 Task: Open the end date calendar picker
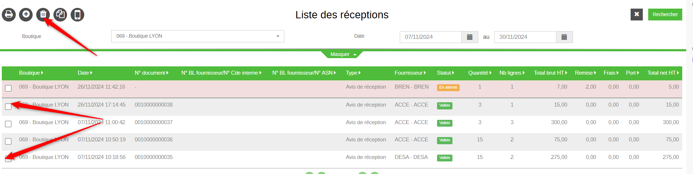564,37
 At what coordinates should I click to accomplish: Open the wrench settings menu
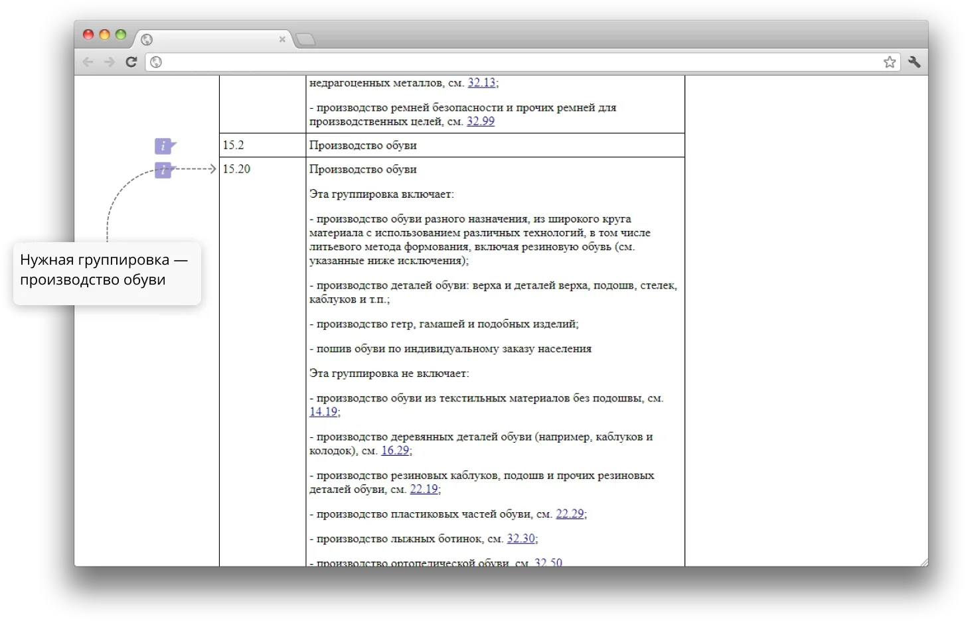click(x=914, y=62)
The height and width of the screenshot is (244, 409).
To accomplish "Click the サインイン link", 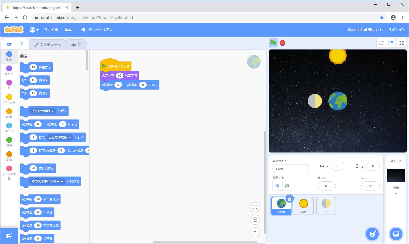I will click(x=396, y=30).
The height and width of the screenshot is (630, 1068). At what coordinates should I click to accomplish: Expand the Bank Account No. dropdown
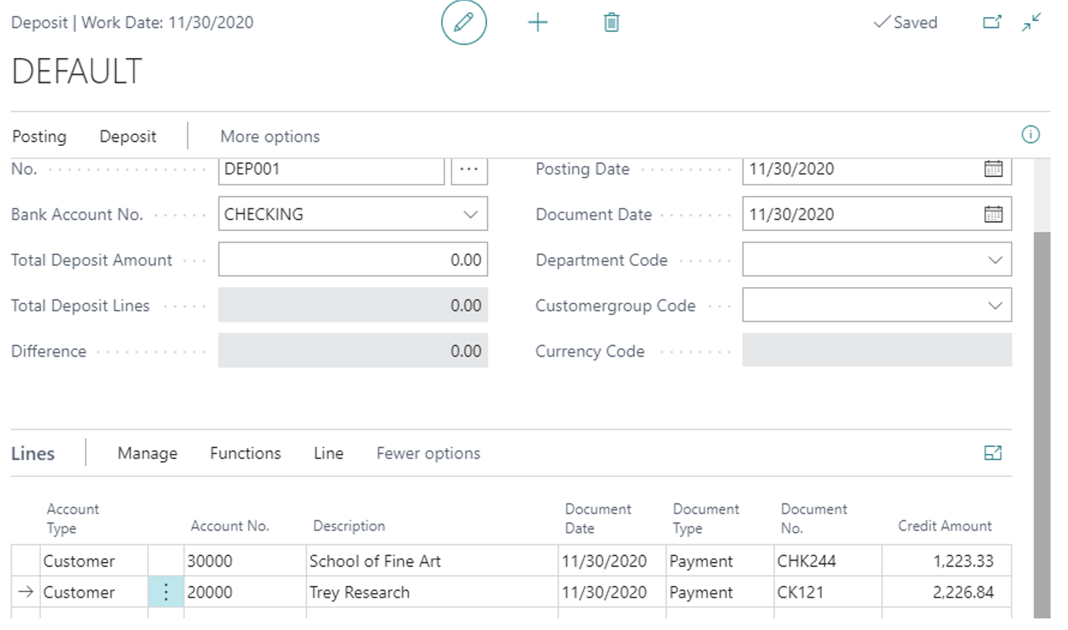[x=471, y=214]
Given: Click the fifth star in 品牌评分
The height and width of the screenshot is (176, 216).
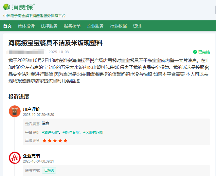Looking at the screenshot, I should pos(65,141).
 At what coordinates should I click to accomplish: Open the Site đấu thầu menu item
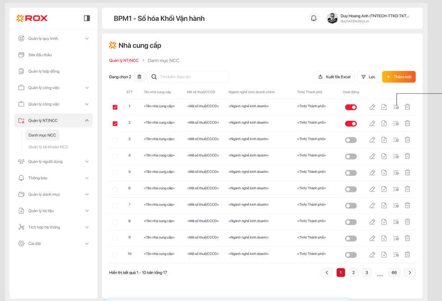pos(40,55)
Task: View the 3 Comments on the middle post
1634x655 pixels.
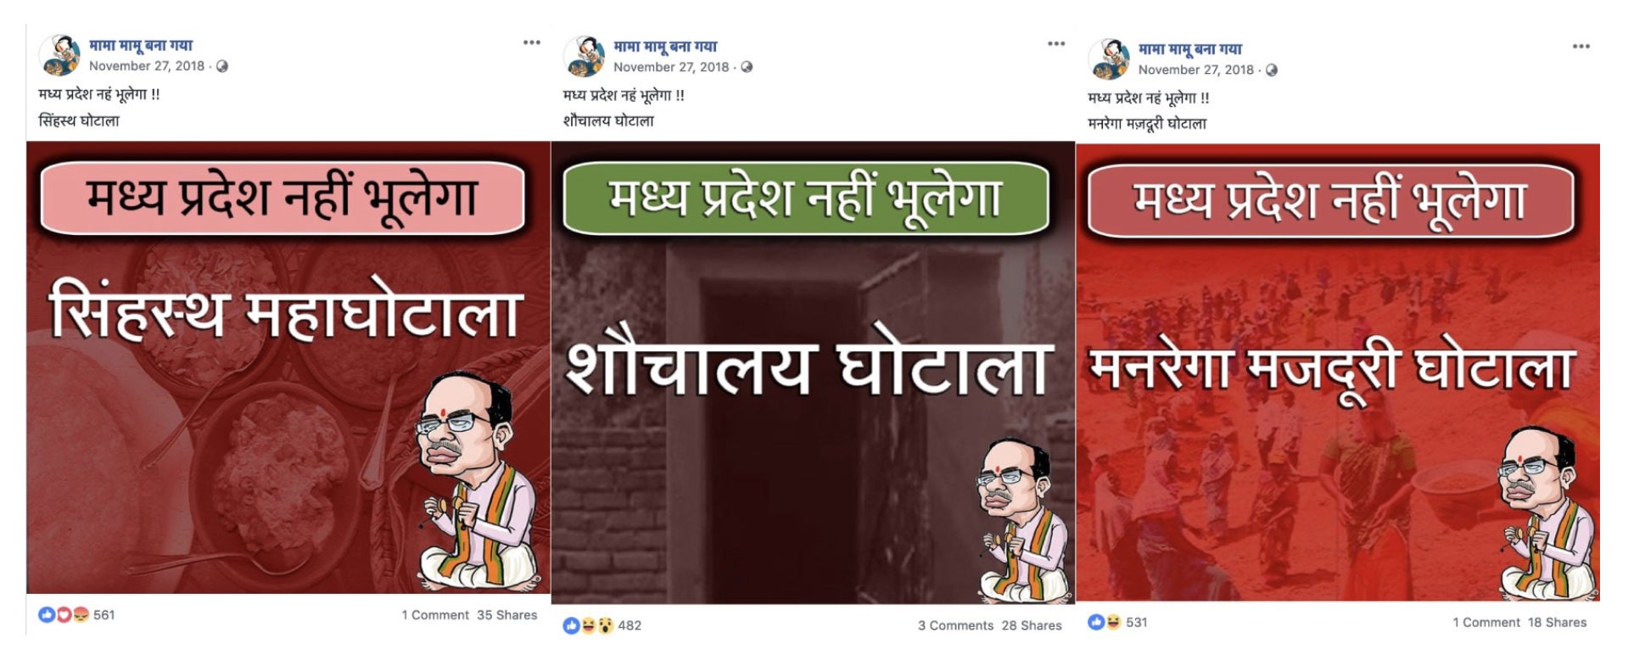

## ABOUT THIS TASK
Beginning with the line containing "At what coordinates should I click to accomplish: Open the Site" and ending with the last line of the material, output each line exactly; do not include pictures.

## OUTPUT FOR THIS EXERCISE
 At what coordinates should I click to accomplish: Open the Site đấu thầu menu item
pos(40,55)
Task: View the 3 Comments on the middle post
1634x655 pixels.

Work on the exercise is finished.